§ **Stated problem**: Reproduce all of the entries below word for word, omitting the pictures.

>> Begin Provided records

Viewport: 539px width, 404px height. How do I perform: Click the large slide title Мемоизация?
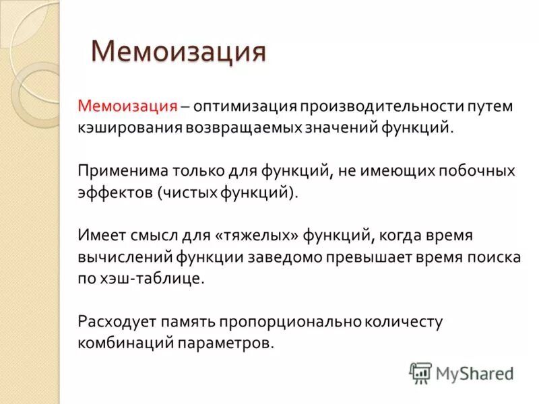(x=179, y=52)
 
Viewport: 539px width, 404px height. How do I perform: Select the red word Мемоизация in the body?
(x=127, y=106)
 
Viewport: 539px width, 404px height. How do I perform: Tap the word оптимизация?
(x=245, y=106)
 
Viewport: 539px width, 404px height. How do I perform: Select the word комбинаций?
(x=125, y=343)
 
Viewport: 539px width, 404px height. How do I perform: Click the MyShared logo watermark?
(x=462, y=372)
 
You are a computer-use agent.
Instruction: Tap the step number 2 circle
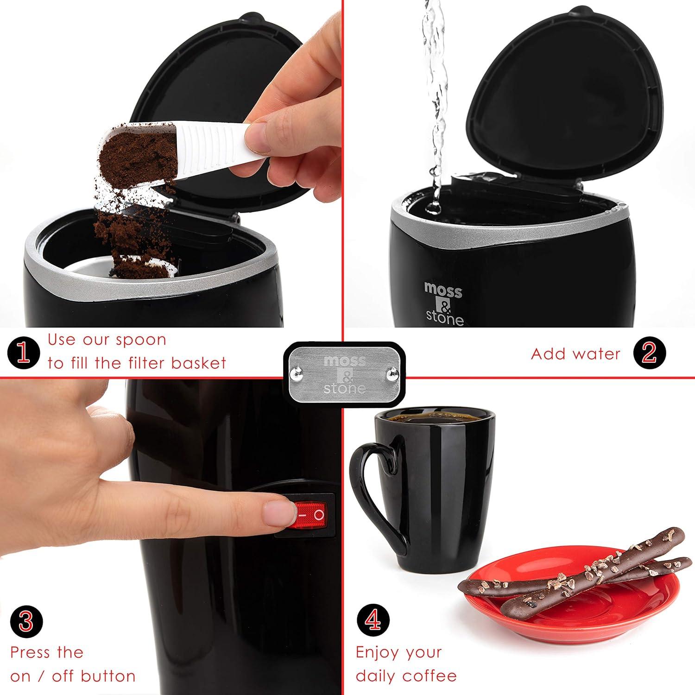650,354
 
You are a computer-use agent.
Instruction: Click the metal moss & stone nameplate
344,374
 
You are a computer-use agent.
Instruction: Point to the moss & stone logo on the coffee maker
444,303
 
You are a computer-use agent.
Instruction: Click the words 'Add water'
575,354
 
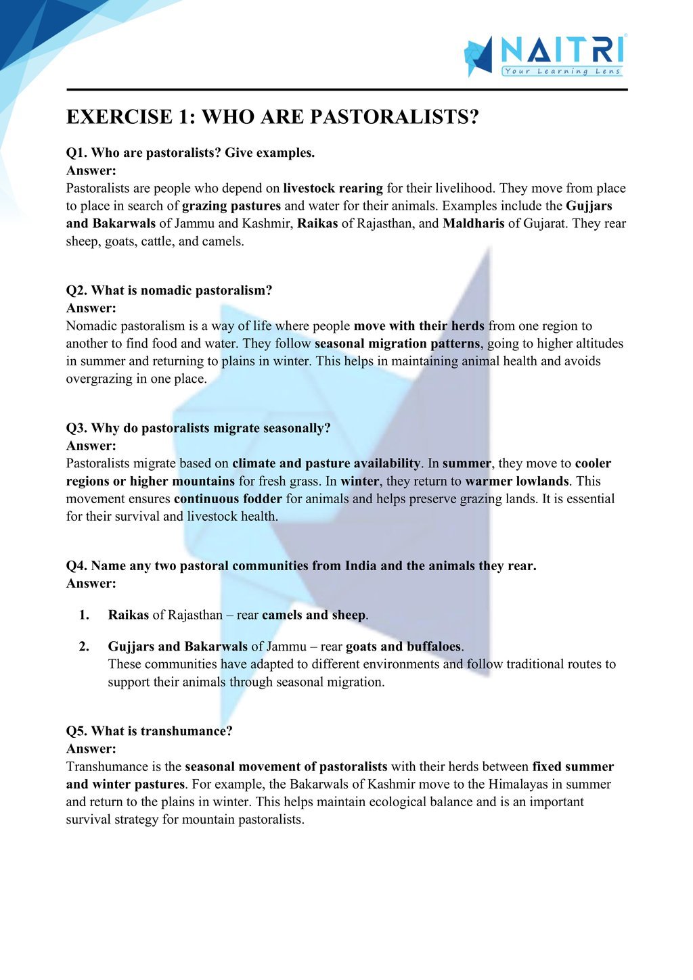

>> End Provided records

§ **Output for this task**:
Viewport: 539px width, 404px height. How do I perform: Click the large slide title Мемоизация?
(x=179, y=52)
 
Viewport: 539px width, 404px height. How do I perform: Select the red word Мемоизация in the body?
(x=127, y=106)
 
Viewport: 539px width, 404px height. How do I perform: Tap the word оптимизация?
(x=245, y=106)
 
Viewport: 539px width, 404px height. How do I perform: Select the word комбинаций?
(x=125, y=343)
 
Viewport: 539px width, 404px height. How do I perform: Click the MyShared logo watermark?
(x=462, y=372)
 
You are a computer-use agent.
Instruction: Tap the step number 2 circle
650,354
 
You are a computer-use agent.
Instruction: Click the metal moss & stone nameplate
344,374
 
You are a computer-use agent.
Instruction: Point to the moss & stone logo on the coffee maker
444,303
 
You are a computer-use agent.
Instruction: Click the words 'Add water'
575,354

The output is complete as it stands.